Construct validity, therefore, seeks to find out if a tool measures the concept as theoretically stated. For example, when a researcher sets out to diagnose depression among people, he/she needs to construct a questionnaire that helps measure indicators and symptoms of depression. This is because depression is not an observable entity hence cannot be measured. Therefore, the researcher needs to ensure the questions in the questionnaire can capture the indicators of depression and mood of participants.
It is concerned with how adequately an instrument or method measures the concept under research. In this category, for the results of a test to be valid, the test must include all the necessary aspects of the concept being measured. The test results will be regarded invalid if an essential aspect of the concept being measured is left out.
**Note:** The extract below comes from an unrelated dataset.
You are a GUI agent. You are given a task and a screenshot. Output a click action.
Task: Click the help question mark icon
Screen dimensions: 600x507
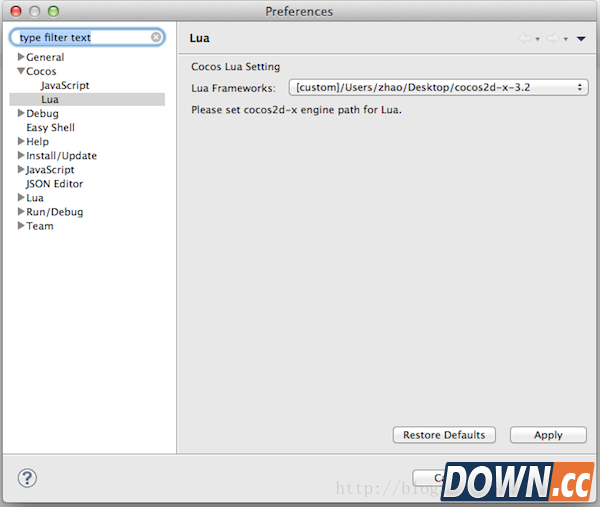click(x=27, y=476)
For example, if a teacher wants to determine the language ability of his students, he should test all the necessary aspects of the concept being measured.
These are writing, learning, reading, and speaking aspects. Experts agree that all these components are essential when determining the language ability of students. However, if the teacher leaves out a particular component such as listening comprehension, the test outcomes would be invalid because it does not measure all the aspects of the concept.
It is subjective because it measures the extent to which a test covers a concept it claims to measure from a layperson’s view. It is very weak; hence it is not reliable and cannot be used on its own unless other measures support it. A good example is when a researcher sets out to determine the IQ of people using pictures with missing items like a missing mouse in a desktop setup and missing cassette tape in a cassette. The test may appear to be valid at face value, but it is biased against the poor who cannot afford or have never seen a desktop before. The test is also biased against the latest generation of kids who came after cassettes became obsolete and outdated.
It identifies if research outcomes relate to other measurements of the same concept. Criterion is a measurement or standard that is used as a basis when judging something. Criterion validity measures the correspondence of research outcomes to other results obtained from tests performed on a similar concept. An example is when a market research firm conducts a survey to determine which product customers would prefer between two products about to be launched by a company. The company then launches the products to the market simultaneously, and the product that customers preferred gets sold out after launch. The survey can then be regarded to be valid.
How to Ensure Validity in Your Research
As a researcher, you can achieve this by selecting a research method that can answer your questions as accurately as possible, setting straightforward questions that mean the same thing regardless of the person reading it, eliminate any biasedness, for example, by avoiding leading participants, and using sample size and sample type that is appropriate for the research.
In a Nutshell
- From the above, we can conclude that validity is an essential factor in quantitative research. It helps researchers know the accuracy of the methods they are about to use or are using in measuring something.
- Among the four types of validity discussed above, the weakest is face validity because it is subjective and informal.